Table 2.
Model | Flu vaccines | mRFP expression | Fungal expression | E. coli proteins | mRNA stability | Tc-riboswitch | SARS-CoV-2 vaccine degradation |
---|---|---|---|---|---|---|---|
Nucleotide-based | |||||||
Plain TextCNN | 0.72 | 0.62 | 0.53 | 0.39 | 0.01 | 0.41 | 0.55 |
RNABERT+TextCNN | 0.65 | 0.40 | 0.41 | 0.39 | 0.16 | 0.47 | 0.64 |
RNA-FM+TextCNN | 0.71 | 0.80 | 0.59 | 0.43 | 0.34 | 0.58 | 0.74 |
Codon-based | |||||||
TF-IDF | 0.68 | 0.57 | 0.68 | 0.44 | 0.54 | 0.49 | 0.69 |
Plain TextCNN | 0.71 | 0.78 | 0.76 | 0.36 | 0.26 | 0.43 | 0.80 |
Codon2vec+TextCNN | 0.72 | 0.77 | 0.61 | 0.43 | 0.33 | 0.56 | 0.70 |
CodonBERT | 0.81 | 0.85 | 0.88 | 0.55 | 0.51 | 0.56 | 0.77 |
For regression tasks, the corresponding Spearman's rank correlation values are listed.

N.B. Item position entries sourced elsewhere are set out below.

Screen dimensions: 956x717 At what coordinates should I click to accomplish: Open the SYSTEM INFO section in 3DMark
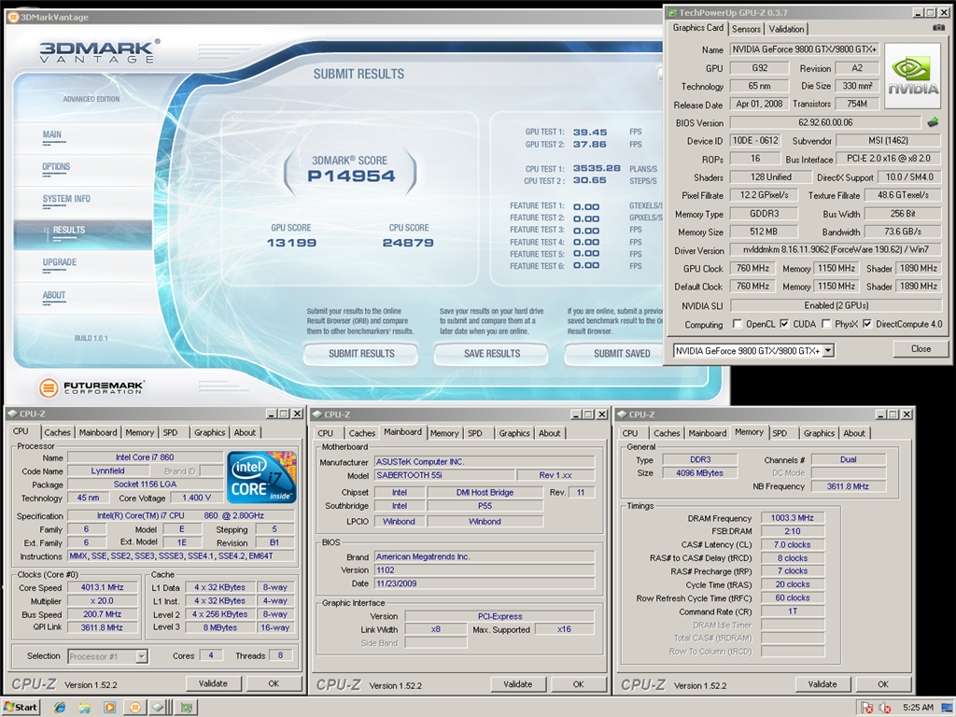tap(66, 199)
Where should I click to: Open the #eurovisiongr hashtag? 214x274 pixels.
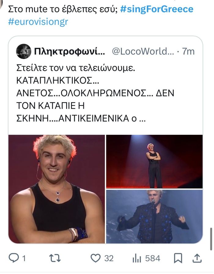(x=38, y=22)
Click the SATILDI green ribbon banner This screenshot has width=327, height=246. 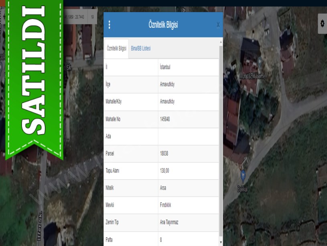click(34, 76)
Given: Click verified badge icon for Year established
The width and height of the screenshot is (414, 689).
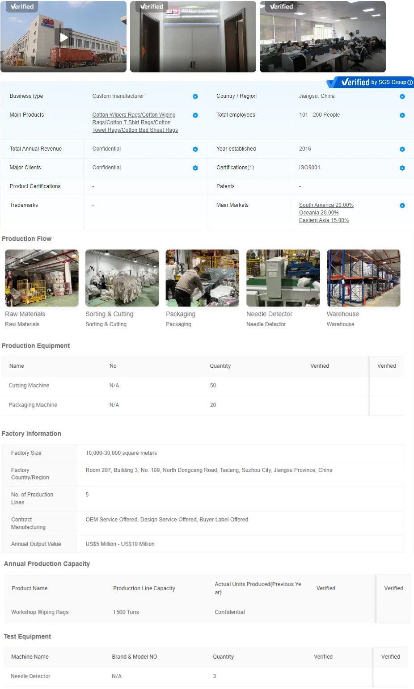Looking at the screenshot, I should [x=402, y=149].
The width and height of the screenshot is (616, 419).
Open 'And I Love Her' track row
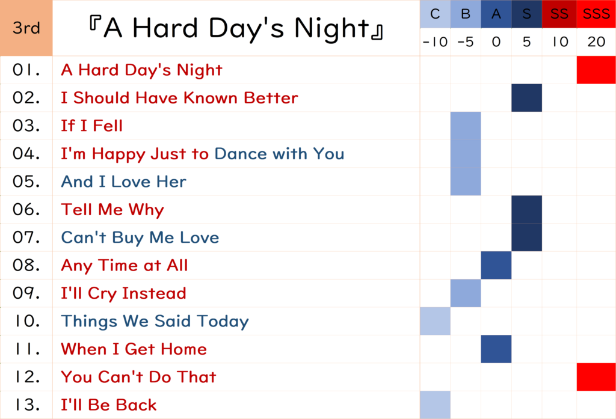coord(123,182)
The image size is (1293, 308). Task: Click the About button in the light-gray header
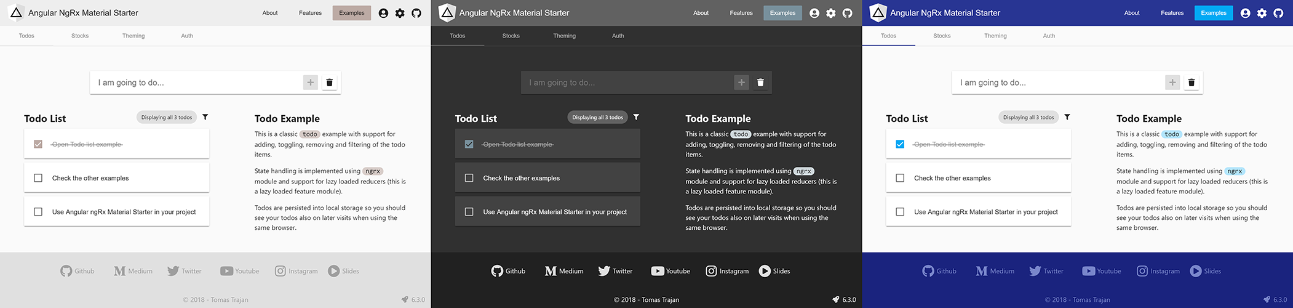click(x=270, y=13)
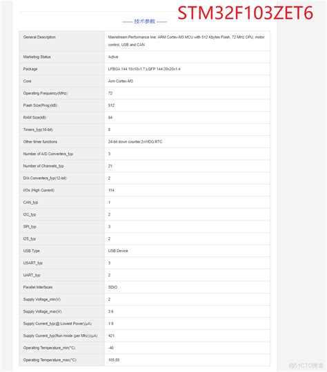Select the blue section heading above the table
327x372 pixels.
(x=144, y=21)
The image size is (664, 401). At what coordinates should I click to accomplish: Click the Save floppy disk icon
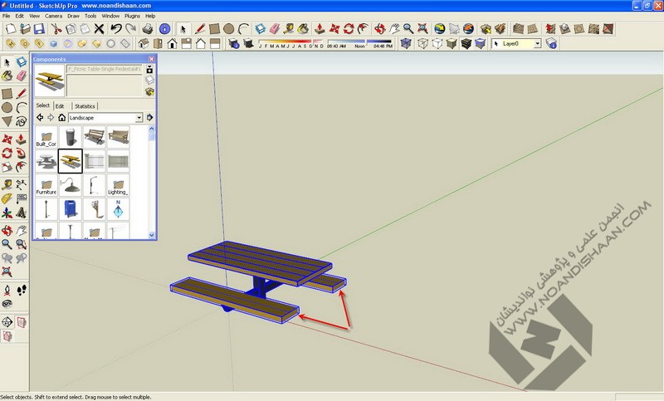[x=41, y=29]
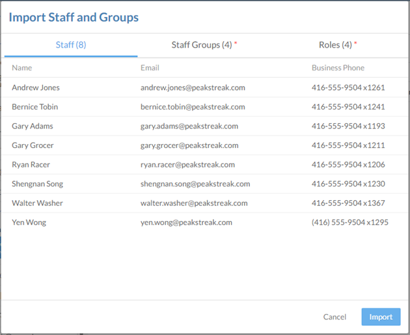Screen dimensions: 410x335
Task: Select the Roles (4) tab
Action: point(337,45)
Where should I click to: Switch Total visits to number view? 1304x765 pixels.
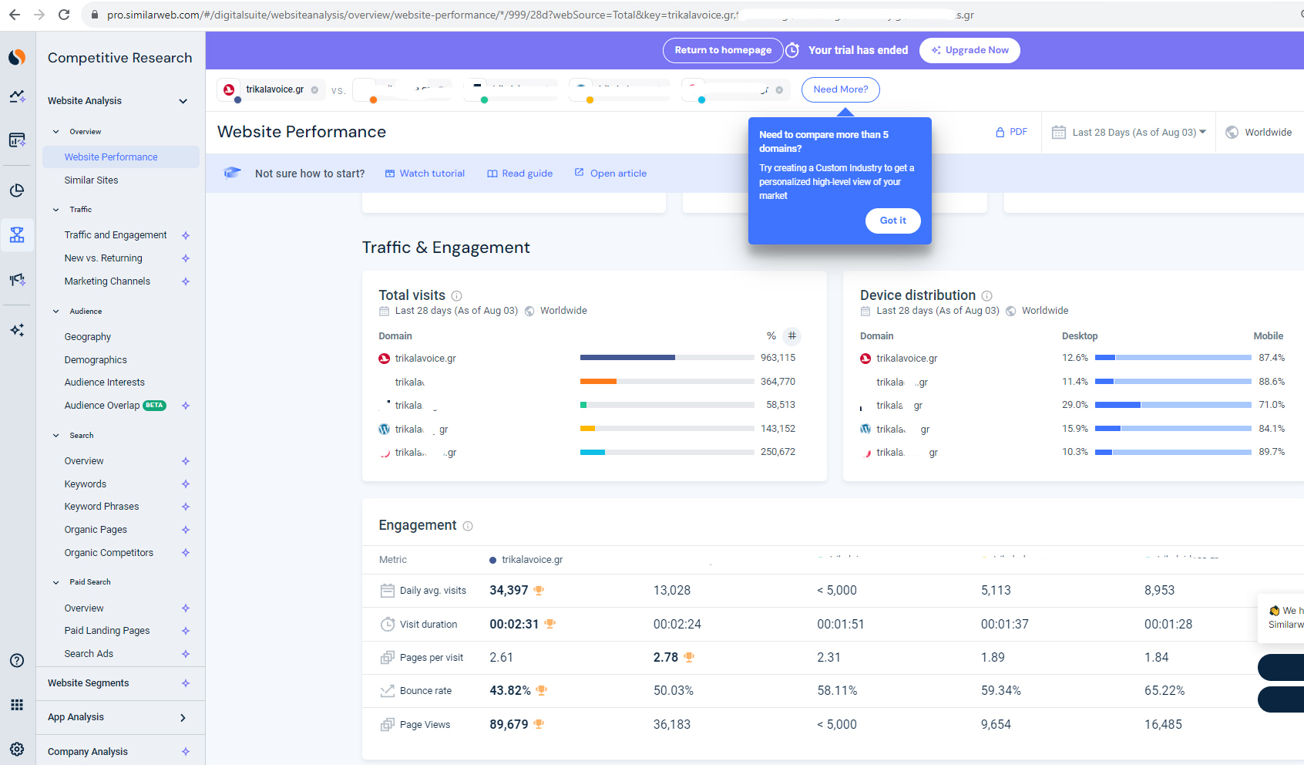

For the classification task (E. coli protein data set), classification accuracy is calculated. The best values of correlation and accuracy for each task are in bold. The corresponding loss values are listed in Supplemental Table S1.